I doubt #2 will happen. They can criticize it all they like, but every time the CBO comes out with a score they get hammered again. Until they come up with some significant changes (like eliminating the enormous tax cut, good luck with that), it’s not happening.
FYI, this Pit thread is a great way to follow the developments, largely thanks to updates by jsgoddess. Last update confirms that the Republicans are trying to pass something just to get to conference.
This effort by the Republican party might be the single most irresponsible example of legislating that I’ve ever witnessed, and I suspect it’s one of the most irresponsible in the last 100 years or more. Yeah, you could argue that the decision to authorize military force or the USA Patriot Act were egregious mistakes but there was at least some context, and there was also protracted debate. Above all else, those legislative acts enjoyed mostly bipartisan and public support. The attempt by the GOP to repeal Obamacare not only lacks bipartisan input, but it also is shockingly unpopular, and yet they go forward with the legislation that they know will have a detrimental effect on the lives of millions of people. This is something that might be expected by the oligarchs in the Roman Senate, but not the modern day United States Senate.
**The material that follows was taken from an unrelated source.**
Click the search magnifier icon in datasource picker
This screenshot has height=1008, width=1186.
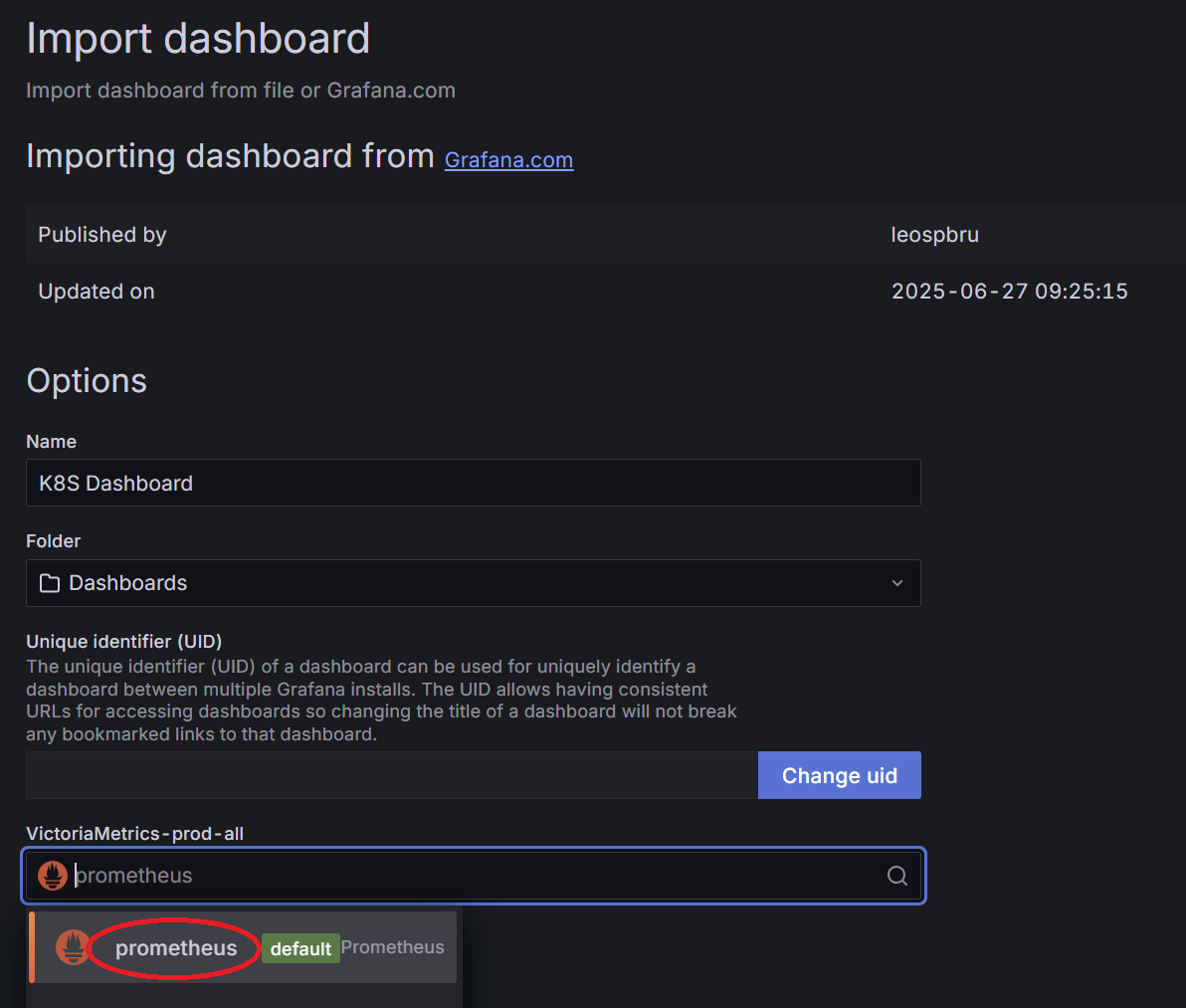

This is exactly why I have no hope at all that they’re going to stop the Trump administration from building a powerful and potentially democracy-crushing Executive branch. The Senate itself is behaving in ways that even come close to representing the common weal.
I think the GOP is hoping to lay traps for the Democrats. For example, they pass an amendment that kids in hospital get a visit from the Easter bunny, and other (less sarcastic) amendments that, by themselves, seem like good ideas. They hope to craft, with support from the Democrats, a bill that retains the main features of Trumpcare — tax cuts for the rich, strangling Medicaid, and increasing worker anxiety — but with some features the Democrats voted for. On the final vote, the Democrats will be faced with a Hobson’s choice: if they don’t vote to replace Obamacare with Trumpcare they will be voting against the Easter bunny.
I honestly don’t think the republicans could stomach offering the democrats an easter bunny, even a poisoned one. The republicans are devoted to the idea of NO QUARTER!!! NO COMPROMISE!!! EVERRRR!!!1!
As an outsider, is the U.S. ready to switch to some type of centralised health system funded by an income tax levy… say 2%?
I get the impression that actually thinking about what might constitute a health system that finds a broad consensus on a workable balance between efficiency, effectiveness and affordability went by the board some time ago…
No.
Much to my heart-felt regret and despair, we have not reached that level of desperation yet. Because we’re that stupid and cruel.